Brano estratto.
La Musica Che Gira chiede la riforma che non c’è (ancora)
Il dialogo fra i protagonisti del settore dello spettacolo e le istituzioni sembra non essere andato a buon fine, finora. Ci sono ancora molte lacune da colmare: parla La Musica Che Gira
Dall’inizio della pandemia, il coordinamento composto da lavoratori, artisti, imprenditori e professionisti della musica e dello spettacolo uniti sotto il nome di La Musica Che Gira non si è fermato un momento. Da Bauli in piazza, a tante altre manifestazioni a sostegno dei lavoratori dello spettacolo. Dai colloqui con il Ministero alla battaglia per un concreto aiuto economico al settore, sono innumerevoli le iniziative messe in campo e alle quali il gruppo ha partecipato, cercando di far valere i propri diritti per una riforma radicale del sistema Cultura nell’era del Covid.
Da più di un mese, il Ministero della Cultura parla appunto di una riforma storica che rivoluzioni il settore e il codice dello spettacolo. Il problema al momento presentato da La Musica Che Gira è nel dialogo per la ricerca di una riforma definitiva. Il Ministero dichiara di interloquire costantemente con gli operatori del settore, ma nel concreto, le riforme non rispecchiano ciò che il settore ha richiesto attraverso osservazioni e proposte. È una riforma che non c’è.
Un disappunto forte nei confronti di una serie di palliativi che non cancelleranno le fragilità strutturali che hanno martoriato il sistema durante la pandemia, con misure distribuite in modo disorganico che, di fatto, non hanno risolto il problema.
La Musica Che Gira, diversi punti ancora da chiarire
In particolare, La Musica Che Gira ha commentato i risultati ottenuti dal dialogo con le istituzioni, precisando i punti deboli di ogni misura messa in campo. Fra queste, una distribuzione imprecisa del sostegno economico temporaneo (SET), che dovrebbe riconoscere il carattere discontinuo di chi lavora nel settore e che invece si riduce alla disoccupazione. Un Registro Nazionale dei Lavoratori dello Spettacolo che non influisce in maniera incisiva sulla mappatura del settore e sull’emersione del lavoro nero.
Proseguendo nei punti elencati, si legge l’inaugurazione di un Osservatorio dello Spettacolo che favorirà attività di ricerca e formative. Poi, ancora, l’aggiornamento del portale INPS che, ad oggi, non ha integrato nuove funzioni ad hoc.

Dati forniti.
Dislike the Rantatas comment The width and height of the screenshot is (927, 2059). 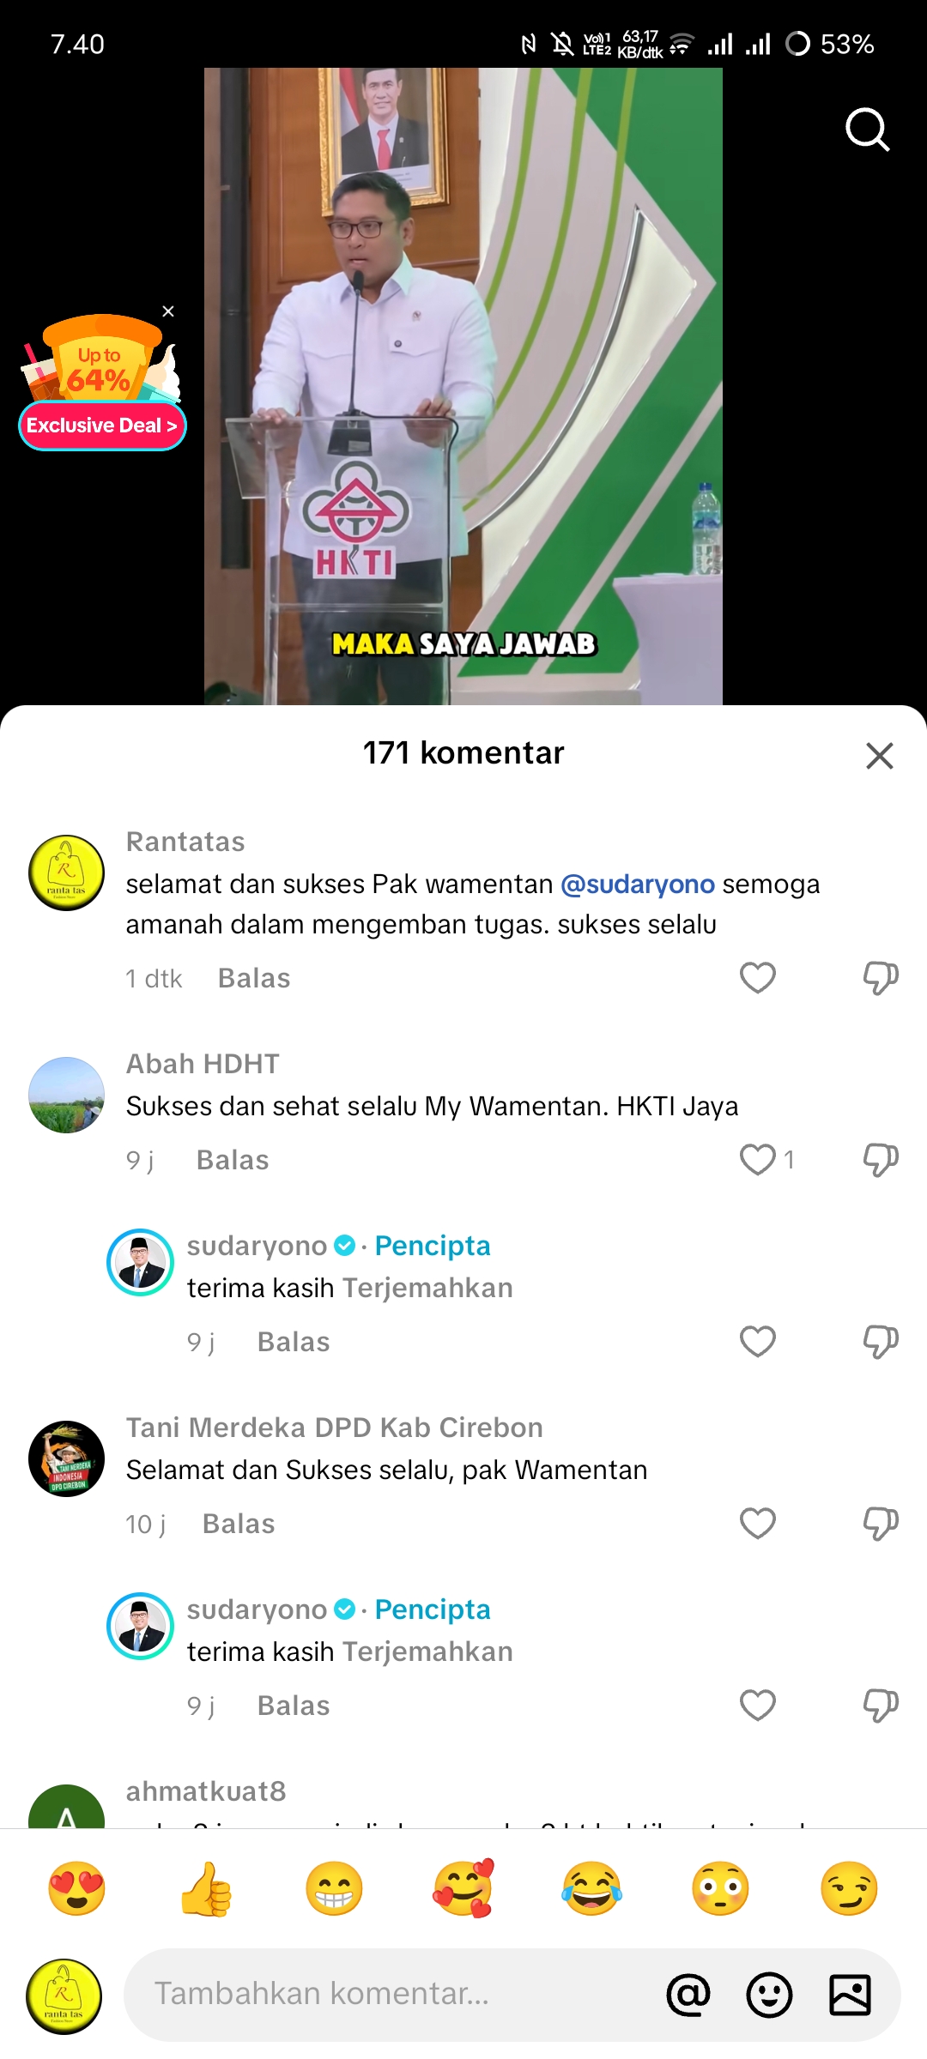[x=881, y=978]
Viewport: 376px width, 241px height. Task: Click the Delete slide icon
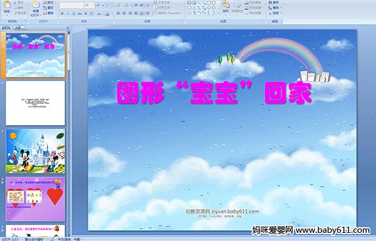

Compito. Trasforma in un breve elenco puntato il paragrafo del brano estratto che comincia con «In particolare, La Musica Che Gira ha commentato», conservandone i fatti principali.

Risposta al compito.
- La Musica Che Gira ha commentato i risultati del dialogo con le istituzioni e ha indicato i punti deboli di ogni misura adottata.
- Il sostegno economico temporaneo (SET) è distribuito in modo impreciso. Dovrebbe riconoscere la discontinuità del lavoro nel settore, ma si riduce alla disoccupazione.
- Il Registro Nazionale dei Lavoratori dello Spettacolo non incide in modo efficace sulla mappatura del settore né sull'emersione del lavoro nero.